The CompTIA Security+ exam is almost entirely a test of how much bullshit corporate-speak you can memorize at once. There is almost no technical skills required by the exam or acquired through studying for it. More technical experience is gained from needing to install and troubleshoot both their garbage testing software and Windows as a Linux user.
I'm convinced that someone with an exceptional memory could take pre-made notes like the ones Professor Messer sell (that I did not buy and am therefore not personally vouching for) and study them and/or turn them into flashcards and use a spaced repetition platform and be ready to take the exam in 2-3 weeks without any more effort than that.
I spent just over a month of weekdays studying before taking the exam. I think the best thing anyone can do for themselves while self-studying is determining the study method that suites them the most. Personally, I like grindy textbooks so I primarily used Mike Chapple's SY0-601 Study Guide which was good enough for me. The book and listing purport to come with an online learning environment and flashcards among other things, but it didn't come with a code nor did I get an email for anything like that. But I guess even if I did I very likely wouldn't have used them anyway. Each chapter ends with a set of relevant review questions that I would say represent the exam pretty well.
I took over 80 pages of physical (actually digital + drawing tablet) notes in the style of headers, sub-headers, and bullet points.
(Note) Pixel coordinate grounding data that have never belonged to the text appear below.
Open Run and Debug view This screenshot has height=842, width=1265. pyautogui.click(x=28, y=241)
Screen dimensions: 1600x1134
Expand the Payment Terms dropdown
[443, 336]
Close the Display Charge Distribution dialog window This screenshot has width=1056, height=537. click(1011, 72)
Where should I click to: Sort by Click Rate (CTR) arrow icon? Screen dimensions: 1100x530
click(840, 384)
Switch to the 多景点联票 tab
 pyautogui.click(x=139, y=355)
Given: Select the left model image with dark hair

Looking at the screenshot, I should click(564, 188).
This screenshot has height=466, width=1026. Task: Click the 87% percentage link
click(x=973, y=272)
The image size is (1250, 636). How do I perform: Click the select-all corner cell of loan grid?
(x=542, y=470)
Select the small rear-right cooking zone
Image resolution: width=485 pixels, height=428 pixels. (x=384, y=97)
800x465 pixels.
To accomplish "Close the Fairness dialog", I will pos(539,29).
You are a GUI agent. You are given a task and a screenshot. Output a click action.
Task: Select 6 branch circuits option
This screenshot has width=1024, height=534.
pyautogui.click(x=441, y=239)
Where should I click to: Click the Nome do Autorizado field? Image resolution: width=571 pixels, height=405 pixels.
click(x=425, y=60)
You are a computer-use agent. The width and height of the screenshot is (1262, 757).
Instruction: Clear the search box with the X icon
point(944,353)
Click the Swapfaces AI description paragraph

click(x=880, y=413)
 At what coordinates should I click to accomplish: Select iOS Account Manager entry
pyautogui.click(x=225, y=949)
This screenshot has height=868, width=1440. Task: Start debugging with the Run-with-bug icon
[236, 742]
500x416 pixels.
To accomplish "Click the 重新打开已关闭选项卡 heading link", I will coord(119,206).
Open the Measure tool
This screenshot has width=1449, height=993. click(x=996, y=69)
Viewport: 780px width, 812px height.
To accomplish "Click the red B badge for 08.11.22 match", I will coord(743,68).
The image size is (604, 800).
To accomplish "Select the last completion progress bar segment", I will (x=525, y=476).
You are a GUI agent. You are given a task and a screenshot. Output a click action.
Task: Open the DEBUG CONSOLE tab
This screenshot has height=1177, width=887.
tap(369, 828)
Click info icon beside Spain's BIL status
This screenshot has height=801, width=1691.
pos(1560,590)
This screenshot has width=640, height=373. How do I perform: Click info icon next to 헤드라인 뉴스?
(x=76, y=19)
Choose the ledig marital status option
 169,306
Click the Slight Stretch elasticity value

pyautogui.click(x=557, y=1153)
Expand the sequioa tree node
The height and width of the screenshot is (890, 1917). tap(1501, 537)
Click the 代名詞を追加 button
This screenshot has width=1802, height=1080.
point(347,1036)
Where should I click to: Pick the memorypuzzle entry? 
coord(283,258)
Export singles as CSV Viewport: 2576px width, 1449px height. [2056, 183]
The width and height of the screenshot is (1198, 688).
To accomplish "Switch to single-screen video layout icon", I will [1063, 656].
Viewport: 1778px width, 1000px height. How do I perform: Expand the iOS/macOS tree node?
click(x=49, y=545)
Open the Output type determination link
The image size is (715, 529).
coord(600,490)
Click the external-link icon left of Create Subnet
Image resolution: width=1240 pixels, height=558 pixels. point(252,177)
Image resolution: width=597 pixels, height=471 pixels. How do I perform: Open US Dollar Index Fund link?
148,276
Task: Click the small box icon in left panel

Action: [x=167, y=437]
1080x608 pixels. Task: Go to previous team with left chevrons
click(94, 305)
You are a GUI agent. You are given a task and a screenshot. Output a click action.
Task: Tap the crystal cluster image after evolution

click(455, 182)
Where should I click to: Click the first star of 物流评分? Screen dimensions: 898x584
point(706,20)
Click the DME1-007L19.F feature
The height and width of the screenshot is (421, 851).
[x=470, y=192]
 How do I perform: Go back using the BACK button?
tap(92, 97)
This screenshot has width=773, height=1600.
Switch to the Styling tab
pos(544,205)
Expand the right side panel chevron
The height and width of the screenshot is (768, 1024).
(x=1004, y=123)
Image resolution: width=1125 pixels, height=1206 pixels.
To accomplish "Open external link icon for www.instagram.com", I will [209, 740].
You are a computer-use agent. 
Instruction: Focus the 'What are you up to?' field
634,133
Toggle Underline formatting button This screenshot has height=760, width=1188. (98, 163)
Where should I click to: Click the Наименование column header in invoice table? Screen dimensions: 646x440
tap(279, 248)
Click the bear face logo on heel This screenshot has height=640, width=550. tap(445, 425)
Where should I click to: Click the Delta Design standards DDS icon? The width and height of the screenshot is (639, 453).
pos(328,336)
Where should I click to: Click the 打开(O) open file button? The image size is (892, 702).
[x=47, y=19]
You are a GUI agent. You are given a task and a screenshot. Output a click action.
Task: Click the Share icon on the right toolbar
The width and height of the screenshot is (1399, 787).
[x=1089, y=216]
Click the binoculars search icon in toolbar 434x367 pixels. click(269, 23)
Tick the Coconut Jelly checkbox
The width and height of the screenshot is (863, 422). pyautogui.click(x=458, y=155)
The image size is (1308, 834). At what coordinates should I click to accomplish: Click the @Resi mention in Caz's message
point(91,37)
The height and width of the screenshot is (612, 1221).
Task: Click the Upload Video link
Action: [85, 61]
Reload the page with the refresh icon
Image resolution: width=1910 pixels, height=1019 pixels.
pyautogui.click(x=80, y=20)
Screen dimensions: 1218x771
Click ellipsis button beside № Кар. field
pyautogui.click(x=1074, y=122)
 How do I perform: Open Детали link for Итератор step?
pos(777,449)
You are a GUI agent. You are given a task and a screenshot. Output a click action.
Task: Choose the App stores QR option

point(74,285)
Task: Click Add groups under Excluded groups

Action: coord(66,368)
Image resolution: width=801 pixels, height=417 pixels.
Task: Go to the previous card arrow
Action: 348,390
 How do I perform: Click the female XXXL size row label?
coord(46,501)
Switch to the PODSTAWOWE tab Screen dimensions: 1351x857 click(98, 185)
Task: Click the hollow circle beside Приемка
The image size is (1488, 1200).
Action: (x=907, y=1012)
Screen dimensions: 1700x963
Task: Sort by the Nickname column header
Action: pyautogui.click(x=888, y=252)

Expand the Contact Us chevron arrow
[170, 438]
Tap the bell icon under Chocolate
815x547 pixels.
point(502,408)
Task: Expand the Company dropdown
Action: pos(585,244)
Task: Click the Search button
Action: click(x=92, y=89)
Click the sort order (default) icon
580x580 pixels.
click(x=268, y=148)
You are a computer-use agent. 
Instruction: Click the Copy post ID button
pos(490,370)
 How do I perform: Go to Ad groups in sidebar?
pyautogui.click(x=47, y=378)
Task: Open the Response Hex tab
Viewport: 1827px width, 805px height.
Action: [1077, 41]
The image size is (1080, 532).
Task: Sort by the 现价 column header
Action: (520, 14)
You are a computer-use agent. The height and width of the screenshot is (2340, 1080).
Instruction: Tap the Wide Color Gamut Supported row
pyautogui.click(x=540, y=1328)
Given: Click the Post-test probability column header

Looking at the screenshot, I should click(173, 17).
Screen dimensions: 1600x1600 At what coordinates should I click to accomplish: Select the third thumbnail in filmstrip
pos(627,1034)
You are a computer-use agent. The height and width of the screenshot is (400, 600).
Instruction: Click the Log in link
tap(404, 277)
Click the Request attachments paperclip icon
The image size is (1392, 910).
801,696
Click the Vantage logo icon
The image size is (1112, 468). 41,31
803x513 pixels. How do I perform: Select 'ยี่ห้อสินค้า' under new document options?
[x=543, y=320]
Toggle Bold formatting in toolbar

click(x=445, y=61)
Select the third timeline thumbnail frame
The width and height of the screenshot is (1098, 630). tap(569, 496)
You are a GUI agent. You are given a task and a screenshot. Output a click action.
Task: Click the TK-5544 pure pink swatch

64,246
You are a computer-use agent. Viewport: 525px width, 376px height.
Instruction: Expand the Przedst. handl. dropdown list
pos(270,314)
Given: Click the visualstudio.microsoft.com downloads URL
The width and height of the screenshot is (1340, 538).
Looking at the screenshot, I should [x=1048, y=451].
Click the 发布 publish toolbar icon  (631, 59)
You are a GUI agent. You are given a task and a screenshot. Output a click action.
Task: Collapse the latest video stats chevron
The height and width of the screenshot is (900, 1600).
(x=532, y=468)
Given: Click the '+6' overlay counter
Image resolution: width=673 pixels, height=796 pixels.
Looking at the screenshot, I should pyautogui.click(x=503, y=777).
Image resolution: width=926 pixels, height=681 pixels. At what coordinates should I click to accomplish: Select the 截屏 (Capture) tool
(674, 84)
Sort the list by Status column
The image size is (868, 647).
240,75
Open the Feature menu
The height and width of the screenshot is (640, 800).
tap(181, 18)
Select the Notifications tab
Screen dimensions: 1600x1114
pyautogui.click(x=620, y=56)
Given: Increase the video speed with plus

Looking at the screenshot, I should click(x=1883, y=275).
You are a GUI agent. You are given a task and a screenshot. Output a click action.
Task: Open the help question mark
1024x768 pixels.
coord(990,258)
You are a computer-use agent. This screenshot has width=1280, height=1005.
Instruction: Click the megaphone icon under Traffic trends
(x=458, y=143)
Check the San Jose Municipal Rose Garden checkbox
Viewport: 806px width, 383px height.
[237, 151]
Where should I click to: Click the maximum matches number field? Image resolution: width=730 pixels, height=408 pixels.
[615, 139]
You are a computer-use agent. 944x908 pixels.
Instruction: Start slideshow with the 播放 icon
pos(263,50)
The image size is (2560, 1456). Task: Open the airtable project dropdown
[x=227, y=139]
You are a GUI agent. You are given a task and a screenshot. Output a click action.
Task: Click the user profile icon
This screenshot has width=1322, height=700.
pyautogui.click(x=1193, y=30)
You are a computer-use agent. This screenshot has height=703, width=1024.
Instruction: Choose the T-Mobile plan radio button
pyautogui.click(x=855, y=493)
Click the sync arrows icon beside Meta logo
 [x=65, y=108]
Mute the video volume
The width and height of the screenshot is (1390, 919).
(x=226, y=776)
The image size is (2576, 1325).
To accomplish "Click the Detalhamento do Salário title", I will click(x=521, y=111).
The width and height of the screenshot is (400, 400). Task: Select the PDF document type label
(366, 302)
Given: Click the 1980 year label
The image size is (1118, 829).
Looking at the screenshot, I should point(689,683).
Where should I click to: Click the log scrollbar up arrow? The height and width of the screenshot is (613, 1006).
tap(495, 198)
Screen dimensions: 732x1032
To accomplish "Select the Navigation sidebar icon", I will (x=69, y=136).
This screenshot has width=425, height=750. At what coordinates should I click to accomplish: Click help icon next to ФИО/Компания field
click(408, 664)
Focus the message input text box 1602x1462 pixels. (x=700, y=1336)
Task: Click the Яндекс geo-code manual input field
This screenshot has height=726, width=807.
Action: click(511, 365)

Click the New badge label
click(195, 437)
The scenario questions of the exam usually have a single word or phrase that indicate which answer is the "most correct", so after doing practice tests or additional studying I underlined those key phrases and wrote a short sub-note written above them in a different color to help associate them to the topic.
On the note of practice exams, I purchased access to the 6 offered by diontraining. I passed 5/6 of them with a score of over 80%, and got 75% on the last one on my first attempts. I took half of those again and got >90% on my second way through. The questions frequently prompted a feeling of "are you fucking kidding me???", especially when it seems to conflict with other resources. Here's an example:
> Dion Training is currently undergoing an audit of
its information systems. The auditor wants to understand how the PII data from
a particular database is used within business operations. Which of the
following employees should the auditor interview?
> A. Data owner
> B. Data steward
> C. Data controller
> D. Data privacy officer
The collect answer is... D? But wait, what?
> Explanation: The primary role of the data protection officer (DPO) is to ensure that her organization processes the personal data of its staff, customers, providers, or any other individuals (also referred to as data subjects) in compliance with the applicable data protection rules. They must understand how any privacy information is used within business operations. Therefore, they are the best person for the auditor to interview to get a complete picture of the data usage.
"Data privacy officer" seems to be referring to a Chief Privacy Officer, but the explanation then calls them the "Data protection officer", which to quote Wikipedia, "the role of CPO differs significantly from another similarly-titled role, the Data Protection Officer (DPO), a role mandated for some organizations under the GDPR, and the two roles should not be confused or conflated." Regardless of any potential typos, the book I went through states the following about data controllers, not DPOs:
> Data controllers are the entities who determine the reasons for processing personal information and direct the methods of processing that data.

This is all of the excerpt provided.